According to several observers, the heavy sanctions imposed by the Economic Community of West African States (ECOWAS) on Mali were intended, in particular, to discourage the military authorities in Guinea from any attempt to extend their mandate.
Mamady Doumbouya, current president of the transition, had decided in December that it would take him two years to arrive at elections.
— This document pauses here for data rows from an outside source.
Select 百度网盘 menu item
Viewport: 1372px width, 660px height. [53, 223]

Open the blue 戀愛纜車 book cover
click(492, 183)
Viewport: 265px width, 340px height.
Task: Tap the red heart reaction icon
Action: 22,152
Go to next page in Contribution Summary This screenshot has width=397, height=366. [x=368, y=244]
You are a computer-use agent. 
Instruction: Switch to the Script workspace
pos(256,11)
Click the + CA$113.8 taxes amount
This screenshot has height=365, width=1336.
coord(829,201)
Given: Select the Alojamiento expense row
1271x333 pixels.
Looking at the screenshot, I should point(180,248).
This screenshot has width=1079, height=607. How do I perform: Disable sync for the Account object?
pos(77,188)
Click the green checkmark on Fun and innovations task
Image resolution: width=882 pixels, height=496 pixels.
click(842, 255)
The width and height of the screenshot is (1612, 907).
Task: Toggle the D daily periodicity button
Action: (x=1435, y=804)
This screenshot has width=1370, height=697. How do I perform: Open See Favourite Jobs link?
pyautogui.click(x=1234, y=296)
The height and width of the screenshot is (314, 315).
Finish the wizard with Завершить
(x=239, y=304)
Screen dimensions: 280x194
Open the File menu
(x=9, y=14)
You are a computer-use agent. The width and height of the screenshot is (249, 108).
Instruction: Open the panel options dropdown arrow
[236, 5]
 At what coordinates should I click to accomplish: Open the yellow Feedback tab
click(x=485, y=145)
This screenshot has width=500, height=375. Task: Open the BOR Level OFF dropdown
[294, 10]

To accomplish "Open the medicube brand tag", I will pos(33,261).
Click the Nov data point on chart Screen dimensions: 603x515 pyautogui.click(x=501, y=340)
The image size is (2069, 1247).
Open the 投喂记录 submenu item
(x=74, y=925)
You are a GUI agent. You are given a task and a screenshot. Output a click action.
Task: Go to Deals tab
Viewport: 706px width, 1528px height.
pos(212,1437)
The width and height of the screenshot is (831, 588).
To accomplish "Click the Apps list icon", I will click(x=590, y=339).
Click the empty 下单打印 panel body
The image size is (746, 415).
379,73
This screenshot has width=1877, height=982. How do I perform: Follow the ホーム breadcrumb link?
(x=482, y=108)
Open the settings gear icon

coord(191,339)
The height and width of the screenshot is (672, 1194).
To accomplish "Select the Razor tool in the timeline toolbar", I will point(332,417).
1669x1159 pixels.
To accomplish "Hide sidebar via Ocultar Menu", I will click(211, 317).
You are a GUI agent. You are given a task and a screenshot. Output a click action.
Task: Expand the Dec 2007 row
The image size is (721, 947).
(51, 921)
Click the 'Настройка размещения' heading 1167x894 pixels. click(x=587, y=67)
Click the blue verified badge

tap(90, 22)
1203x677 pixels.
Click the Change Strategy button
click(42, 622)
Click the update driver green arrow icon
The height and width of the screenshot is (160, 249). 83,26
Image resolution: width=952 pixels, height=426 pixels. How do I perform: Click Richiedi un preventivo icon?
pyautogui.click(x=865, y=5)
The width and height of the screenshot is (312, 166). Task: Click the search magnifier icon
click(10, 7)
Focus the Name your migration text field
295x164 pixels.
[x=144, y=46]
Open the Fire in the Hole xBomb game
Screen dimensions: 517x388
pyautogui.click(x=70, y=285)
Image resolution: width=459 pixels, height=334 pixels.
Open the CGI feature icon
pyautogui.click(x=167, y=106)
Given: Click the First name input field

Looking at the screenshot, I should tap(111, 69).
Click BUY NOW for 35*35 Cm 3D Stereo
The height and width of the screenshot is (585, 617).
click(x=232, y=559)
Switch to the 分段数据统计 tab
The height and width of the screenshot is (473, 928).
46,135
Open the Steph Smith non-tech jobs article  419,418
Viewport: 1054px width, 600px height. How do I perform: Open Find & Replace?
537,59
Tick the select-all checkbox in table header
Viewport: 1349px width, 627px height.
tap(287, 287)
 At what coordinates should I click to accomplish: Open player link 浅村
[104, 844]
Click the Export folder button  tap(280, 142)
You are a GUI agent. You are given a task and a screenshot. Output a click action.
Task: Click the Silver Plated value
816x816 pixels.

Conakry has just convened the political parties, which have been invited to participate in a "meeting on the transition". Talks which would have lasted only three hours, at the end of which political leaders emerged happy - the party leader of the overthrown President Alpha Condé in particular - and others much less, namely the opposition parties.
However, the National Rally Committee for Development (CNRD), a conglomerate of military officers supporting the coup of Mamady Doumbouya, had received real support from the civil political opposition, just after the coup d'état in Guinea.
What could have changed in the meantime?
The end of the honeymoon between Doumbouya and Béavogui
The day after the Cedao summit on December 12, the first tensions appeared between Mamady Doumbouya and his Prime Minister, civilian, Mohamed Béavogui. The announcement, during the famous summit, of the extension of the transition by two years angered the optimists who had offered a certain legitimacy to the seizure of power by Doumbouya. Among these former supporters, civilians in the government, in particular Béavogui and Foreign Minister Morissanda Kouyaté.
On December 13, the CNRD announced that it was "solely responsible for setting up the organs of the transition". In particular the appointment of 81 members of the National Transitional Council (CNT), which will organize the next elections.
A few days later, reports Jeune Afrique, Mohamed Béavogui said he was dismayed by the decision to rename the airport Conakry-Gbessia, now called Ahmed Sékou Touré. An uncle of Béavogui had died in detention under the Sékou Touré regime in 1977.
A series of unilateral decisions which go against the image that Mamady Doumbouya seeks to project. The latter, seeking to take advantage of the Malian context - President Assimi Goïta is very popular in Mali - tried to follow in the latter's footsteps to consolidate his hold over Guinea.
But Doumbouya is not Goïta. The Guinean president is seen as more brutal and less consensual. And where Goïta is criticized internationally, he is gradually losing the support of civilians in his own country.
Mr Camara, Madame Soumah did not disrespect Colonel Doumbouya, rather it is he who tramples and humiliates his ministers, starting with the first Mr. Beavogui.
The latest acts of the leader of the junta are reckless and guided by populism.
- Jean Kamano (@KamanoJean) -
The BSPP, a government in place of the government
And it is not his last decision that will restore his popularity. In a presidential decree published on the evening of Monday January 10, Mamady Doumboya set up a “Presidential Priorities Monitoring Office (BSPP)”. "It is neither more nor less than a shadow government, endowed with extensive powers," sums up a specialist in Guinea. This group will be appointed directly by Doumbouya and will have control over the government's budget. It will also oversee “the execution of priority programs”. One way for Mamady Doumbouya to announce, without saying it, that he is putting his government in line.
- Guinea Presidency (@Presidence_gn) -
It is difficult not to make the connection between these surprising decisions of Mamady Doumbouya, and his recent rapprochement with Colonel Amara Camara, Minister Secretary General of the Presidency. Grandson of Diarra Camara, the former chief of staff of Lansana Conté, and spokesperson for the CNRD, Camara was parachuted into the Guinean political landscape and he has recently woven his web.
Amara Camara was also at the center of the dispute between the CNRD and the government over the departure of Justice Minister Fatoumata Soumah.
So many events that show that the Guinean junta seeks to cling to power at all costs, while it had an unexpected chance to make history after the fall of Alpha Condé, by redressing a disastrous political situation in Guinea.